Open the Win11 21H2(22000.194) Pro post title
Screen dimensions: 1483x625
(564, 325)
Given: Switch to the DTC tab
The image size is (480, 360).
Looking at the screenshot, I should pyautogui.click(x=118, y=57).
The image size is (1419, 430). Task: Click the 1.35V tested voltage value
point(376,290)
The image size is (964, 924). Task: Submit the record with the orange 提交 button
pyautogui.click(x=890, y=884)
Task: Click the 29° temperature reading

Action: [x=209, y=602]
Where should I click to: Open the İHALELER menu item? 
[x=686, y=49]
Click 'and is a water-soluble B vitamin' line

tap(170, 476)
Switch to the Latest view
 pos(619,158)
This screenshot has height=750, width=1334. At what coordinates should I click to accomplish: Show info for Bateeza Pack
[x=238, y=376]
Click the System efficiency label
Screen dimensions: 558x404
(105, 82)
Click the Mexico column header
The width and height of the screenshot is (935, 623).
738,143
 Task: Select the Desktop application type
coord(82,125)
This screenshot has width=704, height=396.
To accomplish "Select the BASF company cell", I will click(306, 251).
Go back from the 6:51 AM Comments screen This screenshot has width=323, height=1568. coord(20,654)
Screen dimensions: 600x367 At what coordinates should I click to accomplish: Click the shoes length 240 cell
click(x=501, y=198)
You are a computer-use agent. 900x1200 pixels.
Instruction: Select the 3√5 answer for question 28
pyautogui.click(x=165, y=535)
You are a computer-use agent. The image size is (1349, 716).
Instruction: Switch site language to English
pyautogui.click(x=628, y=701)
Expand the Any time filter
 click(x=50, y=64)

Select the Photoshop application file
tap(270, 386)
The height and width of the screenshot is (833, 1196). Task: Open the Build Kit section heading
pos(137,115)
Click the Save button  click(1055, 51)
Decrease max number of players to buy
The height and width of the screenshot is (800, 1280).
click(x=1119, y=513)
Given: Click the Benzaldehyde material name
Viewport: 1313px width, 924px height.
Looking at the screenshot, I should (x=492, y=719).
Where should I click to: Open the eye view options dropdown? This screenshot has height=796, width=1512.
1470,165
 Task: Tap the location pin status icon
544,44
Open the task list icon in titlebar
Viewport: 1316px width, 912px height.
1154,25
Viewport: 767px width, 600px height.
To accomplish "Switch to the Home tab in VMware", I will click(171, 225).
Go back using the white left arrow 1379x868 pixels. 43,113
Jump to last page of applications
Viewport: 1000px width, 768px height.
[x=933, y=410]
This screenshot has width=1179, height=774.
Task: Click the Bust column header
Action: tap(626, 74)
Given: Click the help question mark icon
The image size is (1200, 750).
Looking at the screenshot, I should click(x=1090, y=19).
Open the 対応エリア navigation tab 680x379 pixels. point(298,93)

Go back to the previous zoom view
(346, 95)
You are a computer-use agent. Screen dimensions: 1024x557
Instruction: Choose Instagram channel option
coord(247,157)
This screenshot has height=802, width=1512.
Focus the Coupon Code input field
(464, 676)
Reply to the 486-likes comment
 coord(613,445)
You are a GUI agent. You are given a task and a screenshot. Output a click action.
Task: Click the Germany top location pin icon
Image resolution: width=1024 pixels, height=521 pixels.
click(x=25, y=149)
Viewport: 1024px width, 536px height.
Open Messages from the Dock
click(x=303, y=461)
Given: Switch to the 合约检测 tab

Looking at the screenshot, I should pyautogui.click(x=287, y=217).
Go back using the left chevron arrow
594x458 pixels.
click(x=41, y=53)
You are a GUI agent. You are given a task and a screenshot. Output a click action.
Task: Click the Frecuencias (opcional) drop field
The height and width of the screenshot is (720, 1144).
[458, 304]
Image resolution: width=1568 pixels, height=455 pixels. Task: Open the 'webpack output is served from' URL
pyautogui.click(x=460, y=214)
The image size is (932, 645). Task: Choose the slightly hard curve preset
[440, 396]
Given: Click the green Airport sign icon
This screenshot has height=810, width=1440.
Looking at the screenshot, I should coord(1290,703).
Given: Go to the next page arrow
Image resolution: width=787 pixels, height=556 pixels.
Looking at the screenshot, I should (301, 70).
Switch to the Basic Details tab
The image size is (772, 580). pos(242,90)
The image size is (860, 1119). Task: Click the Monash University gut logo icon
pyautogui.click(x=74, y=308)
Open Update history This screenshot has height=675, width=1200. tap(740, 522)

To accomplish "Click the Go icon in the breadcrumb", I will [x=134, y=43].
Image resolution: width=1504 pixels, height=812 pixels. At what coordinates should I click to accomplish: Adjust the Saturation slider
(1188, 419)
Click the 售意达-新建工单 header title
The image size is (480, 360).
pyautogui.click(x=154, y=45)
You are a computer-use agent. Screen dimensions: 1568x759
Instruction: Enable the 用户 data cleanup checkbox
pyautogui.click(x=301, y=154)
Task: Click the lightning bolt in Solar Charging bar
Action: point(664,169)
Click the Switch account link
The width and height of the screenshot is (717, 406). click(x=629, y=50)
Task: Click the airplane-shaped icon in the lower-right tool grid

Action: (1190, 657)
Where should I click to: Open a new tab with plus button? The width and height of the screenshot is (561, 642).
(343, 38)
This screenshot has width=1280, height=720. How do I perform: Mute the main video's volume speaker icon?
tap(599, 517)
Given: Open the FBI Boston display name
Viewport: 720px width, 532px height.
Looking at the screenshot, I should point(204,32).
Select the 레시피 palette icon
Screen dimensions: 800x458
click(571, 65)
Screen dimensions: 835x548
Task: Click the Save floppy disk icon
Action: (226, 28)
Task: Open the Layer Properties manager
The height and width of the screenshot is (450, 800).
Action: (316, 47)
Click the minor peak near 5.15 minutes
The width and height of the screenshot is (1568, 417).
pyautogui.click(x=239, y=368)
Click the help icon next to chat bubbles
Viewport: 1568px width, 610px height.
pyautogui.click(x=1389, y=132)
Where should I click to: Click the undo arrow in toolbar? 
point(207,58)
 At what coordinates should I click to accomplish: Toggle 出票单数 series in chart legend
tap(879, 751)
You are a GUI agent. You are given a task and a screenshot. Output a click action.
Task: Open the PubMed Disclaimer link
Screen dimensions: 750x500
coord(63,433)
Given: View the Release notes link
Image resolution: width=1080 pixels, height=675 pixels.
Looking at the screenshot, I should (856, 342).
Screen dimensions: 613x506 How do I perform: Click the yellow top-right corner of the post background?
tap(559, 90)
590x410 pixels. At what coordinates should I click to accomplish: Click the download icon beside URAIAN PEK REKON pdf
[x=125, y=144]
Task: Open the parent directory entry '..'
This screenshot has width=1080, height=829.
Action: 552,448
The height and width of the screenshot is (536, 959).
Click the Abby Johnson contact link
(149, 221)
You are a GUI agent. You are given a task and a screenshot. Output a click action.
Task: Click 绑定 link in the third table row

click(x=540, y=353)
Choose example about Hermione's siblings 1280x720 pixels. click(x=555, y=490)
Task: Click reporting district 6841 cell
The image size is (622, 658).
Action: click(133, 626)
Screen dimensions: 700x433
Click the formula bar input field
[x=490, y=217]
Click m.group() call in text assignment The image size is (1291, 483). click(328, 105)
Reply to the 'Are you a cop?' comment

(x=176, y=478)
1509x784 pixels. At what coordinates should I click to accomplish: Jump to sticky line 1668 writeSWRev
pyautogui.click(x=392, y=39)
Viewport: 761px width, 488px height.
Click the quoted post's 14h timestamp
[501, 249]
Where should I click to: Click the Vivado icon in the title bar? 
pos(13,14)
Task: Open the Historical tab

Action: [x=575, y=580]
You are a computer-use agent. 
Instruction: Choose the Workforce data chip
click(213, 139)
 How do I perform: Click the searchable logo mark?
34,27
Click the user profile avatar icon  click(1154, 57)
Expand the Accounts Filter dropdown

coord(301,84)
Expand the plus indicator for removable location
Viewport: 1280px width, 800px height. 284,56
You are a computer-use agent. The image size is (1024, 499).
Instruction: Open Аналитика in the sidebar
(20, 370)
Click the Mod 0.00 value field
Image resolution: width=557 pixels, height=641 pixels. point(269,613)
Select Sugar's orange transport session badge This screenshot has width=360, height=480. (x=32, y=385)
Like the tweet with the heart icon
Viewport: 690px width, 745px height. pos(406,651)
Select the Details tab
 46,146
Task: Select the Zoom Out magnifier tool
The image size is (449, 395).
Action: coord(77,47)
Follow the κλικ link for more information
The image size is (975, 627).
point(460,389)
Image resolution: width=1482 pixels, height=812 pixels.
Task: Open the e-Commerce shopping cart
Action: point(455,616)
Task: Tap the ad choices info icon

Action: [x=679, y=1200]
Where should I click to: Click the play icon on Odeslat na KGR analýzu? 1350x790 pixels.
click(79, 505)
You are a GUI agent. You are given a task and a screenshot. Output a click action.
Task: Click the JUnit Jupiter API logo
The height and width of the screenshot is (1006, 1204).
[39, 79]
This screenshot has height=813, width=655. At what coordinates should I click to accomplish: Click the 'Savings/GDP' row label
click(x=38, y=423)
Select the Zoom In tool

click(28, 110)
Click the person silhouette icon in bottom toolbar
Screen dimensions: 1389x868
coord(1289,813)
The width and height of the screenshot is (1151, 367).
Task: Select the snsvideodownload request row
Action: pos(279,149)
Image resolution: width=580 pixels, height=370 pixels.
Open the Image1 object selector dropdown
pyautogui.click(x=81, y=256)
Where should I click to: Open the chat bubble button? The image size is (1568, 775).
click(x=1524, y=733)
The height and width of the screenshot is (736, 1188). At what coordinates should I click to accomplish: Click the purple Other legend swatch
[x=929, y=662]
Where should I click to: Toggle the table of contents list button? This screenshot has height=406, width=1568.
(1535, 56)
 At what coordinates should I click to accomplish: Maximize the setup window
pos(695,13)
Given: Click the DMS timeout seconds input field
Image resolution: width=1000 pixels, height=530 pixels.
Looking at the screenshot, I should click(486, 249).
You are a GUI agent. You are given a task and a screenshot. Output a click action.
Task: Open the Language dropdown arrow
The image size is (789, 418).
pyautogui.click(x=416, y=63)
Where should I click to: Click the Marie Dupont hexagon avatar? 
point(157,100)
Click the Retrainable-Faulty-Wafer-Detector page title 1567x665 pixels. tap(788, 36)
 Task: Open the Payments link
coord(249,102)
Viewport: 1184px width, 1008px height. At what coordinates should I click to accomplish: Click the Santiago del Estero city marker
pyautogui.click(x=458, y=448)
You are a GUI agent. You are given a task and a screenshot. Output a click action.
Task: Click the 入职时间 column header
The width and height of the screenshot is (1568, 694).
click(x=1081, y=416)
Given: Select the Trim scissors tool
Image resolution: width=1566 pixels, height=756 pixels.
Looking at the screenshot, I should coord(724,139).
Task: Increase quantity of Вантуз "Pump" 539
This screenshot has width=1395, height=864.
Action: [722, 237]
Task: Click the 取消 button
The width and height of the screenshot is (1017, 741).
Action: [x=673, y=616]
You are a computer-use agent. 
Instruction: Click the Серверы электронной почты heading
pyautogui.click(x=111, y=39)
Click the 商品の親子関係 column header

ACTION ITEM →
Only the lines from the one containing "How do I perform: Click the searchable" through the one containing "Task: Click the JUnit Jupiter API logo" are to be retyped, both boundary lines included, with no other material.

ANSWER AREA →
 How do I perform: Click the searchable logo mark?
34,27
Click the user profile avatar icon  click(1154, 57)
Expand the Accounts Filter dropdown

coord(301,84)
Expand the plus indicator for removable location
Viewport: 1280px width, 800px height. 284,56
You are a computer-use agent. The image size is (1024, 499).
Instruction: Open Аналитика in the sidebar
(20, 370)
Click the Mod 0.00 value field
Image resolution: width=557 pixels, height=641 pixels. point(269,613)
Select Sugar's orange transport session badge This screenshot has width=360, height=480. (x=32, y=385)
Like the tweet with the heart icon
Viewport: 690px width, 745px height. pos(406,651)
Select the Details tab
 46,146
Task: Select the Zoom Out magnifier tool
The image size is (449, 395).
Action: coord(77,47)
Follow the κλικ link for more information
The image size is (975, 627).
point(460,389)
Image resolution: width=1482 pixels, height=812 pixels.
Task: Open the e-Commerce shopping cart
Action: point(455,616)
Task: Tap the ad choices info icon

Action: [x=679, y=1200]
Where should I click to: Click the play icon on Odeslat na KGR analýzu? 1350x790 pixels.
click(79, 505)
You are a GUI agent. You are given a task and a screenshot. Output a click action.
Task: Click the JUnit Jupiter API logo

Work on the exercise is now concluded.